We here show that also our model produces distributions for p(k|α, 〈k〉) which are statistically compatible with a negative binomial, consistently with what inferred for real substitutions from phylogenetic trees40. These simulations are performed with the same values of J = 0.02 and r0 = 0.0004 discussed in the previous section.

In Fig. 2 we show the normalized histogram of the number of substitutions per site k as simulated by our model at four different sequence identities. On top of each histogram we plot its weighted fit with a negative binomial (see Materials and Methods for the procedure).

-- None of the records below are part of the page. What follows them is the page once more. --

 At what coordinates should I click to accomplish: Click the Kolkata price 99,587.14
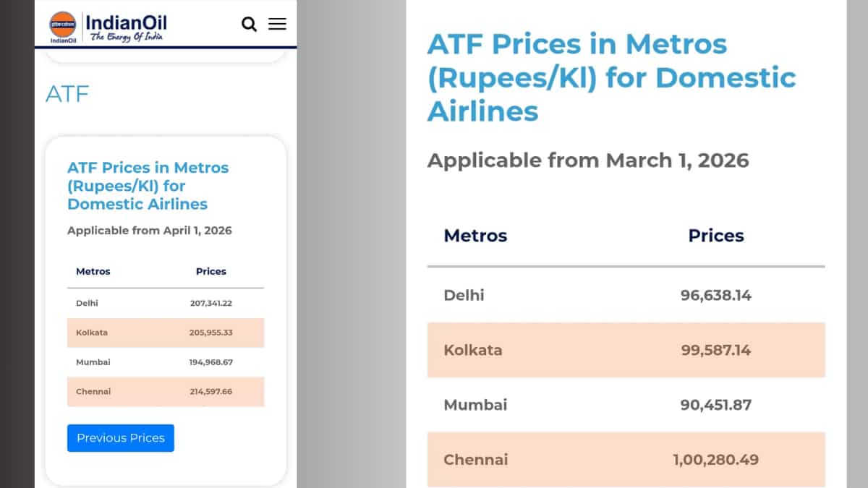715,350
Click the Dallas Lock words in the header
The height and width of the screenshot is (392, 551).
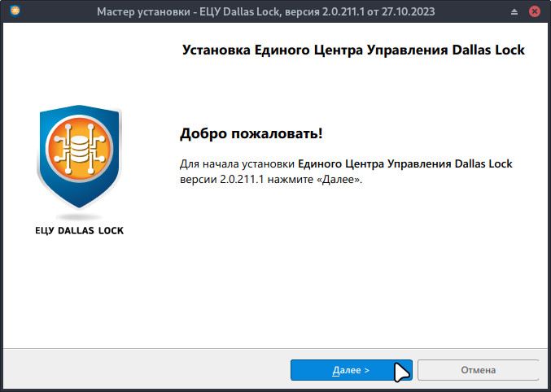pos(488,50)
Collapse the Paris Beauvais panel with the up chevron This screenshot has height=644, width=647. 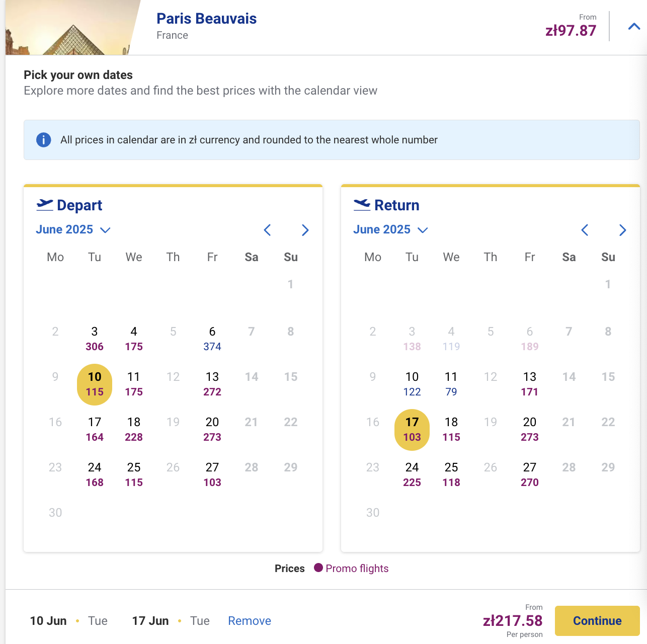click(x=634, y=27)
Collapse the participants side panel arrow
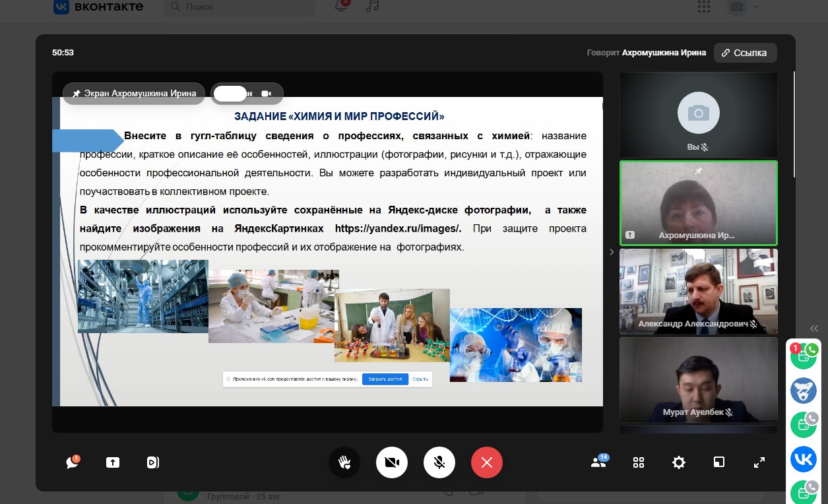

The negative binomial distribution well reproduces the statistics of the substitutions obtained by our model in all four cases.

Figure 2
figure 2

Weighted fit of the normalized histogram of the number of substitutions k per site to a negative binomial distribution at various sequence identities. It returns the best-fit value for α displayed in the key. The rms of residuals of these fits are respectively, from top-left to bottom-right: 1.9, 2.1, 0.33 and 1.3.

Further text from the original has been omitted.